WHAT IS ASKED ::
In the material below, write out the lines from the one containing "Image resolution: width=1400" to the one containing "Action: 146,174", both included, as a JSON list of strings with one string per line and no blank lines. Leave the pictures out of your answer.

EXERCISE MATERIAL ::
***

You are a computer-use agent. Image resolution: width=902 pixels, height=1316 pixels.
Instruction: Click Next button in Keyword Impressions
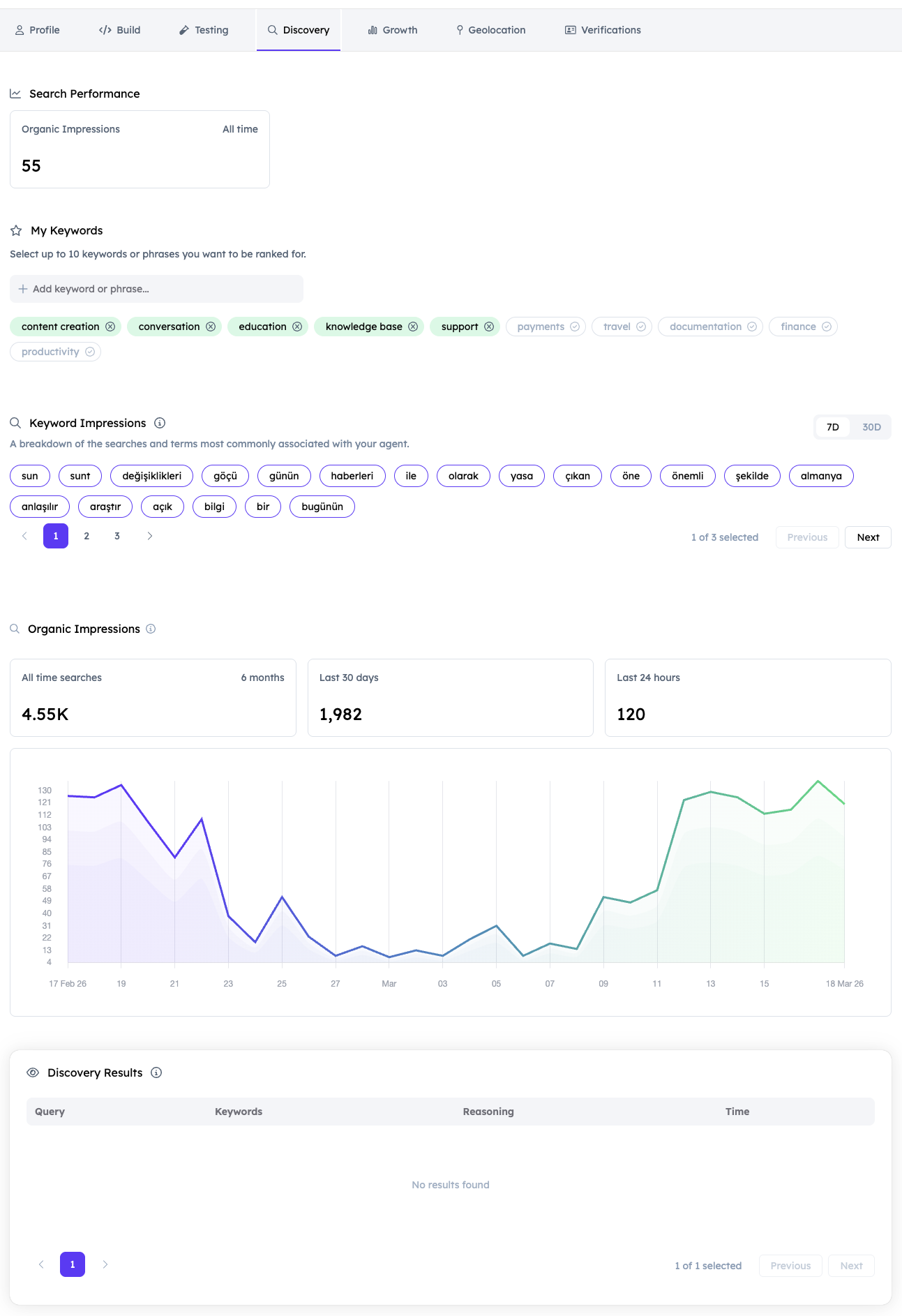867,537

***

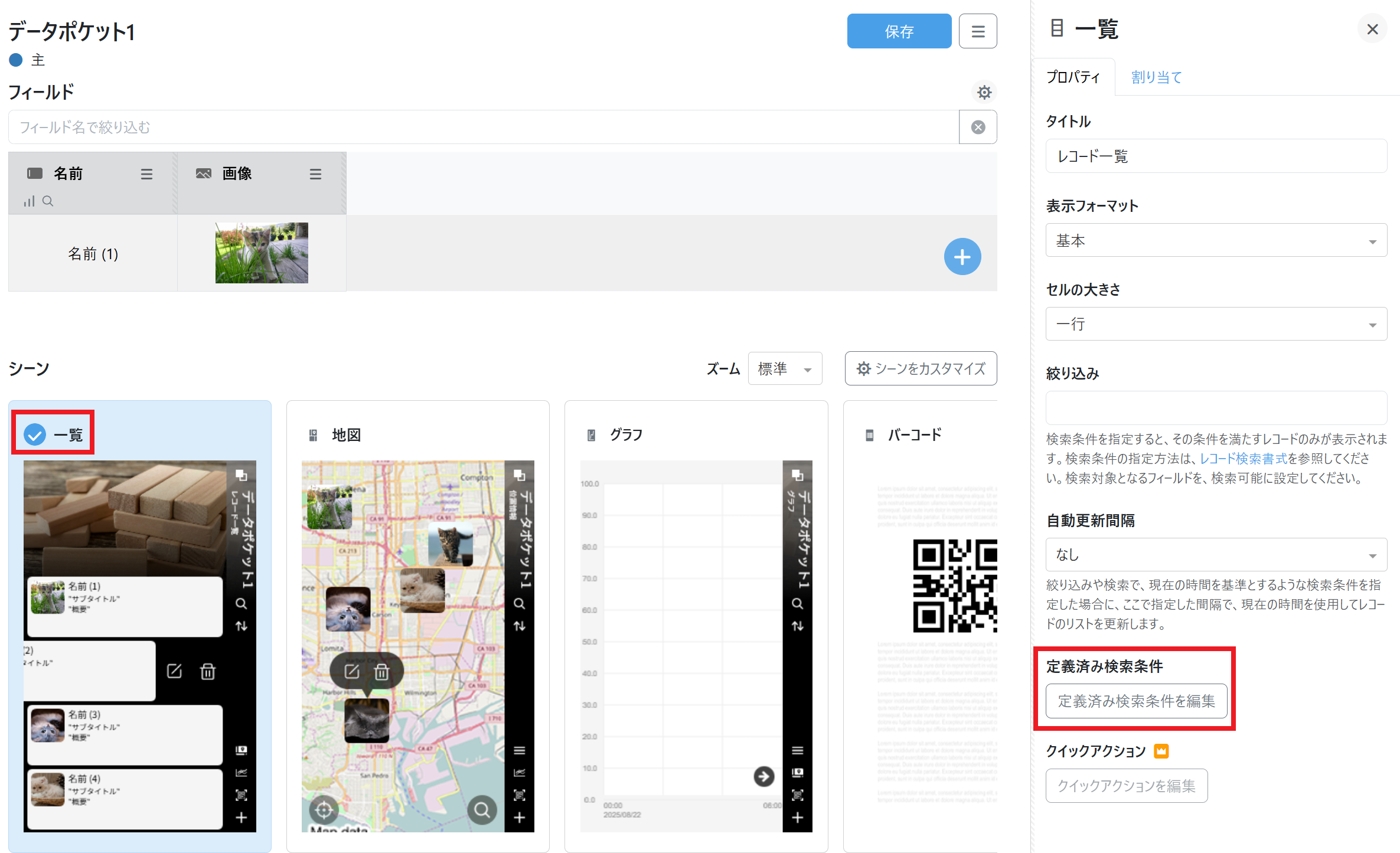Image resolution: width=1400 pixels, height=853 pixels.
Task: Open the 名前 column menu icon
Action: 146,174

***

FINAL ANSWER ::
[
  "Image resolution: width=1400 pixels, height=853 pixels.",
  "Task: Open the 名前 column menu icon",
  "Action: 146,174"
]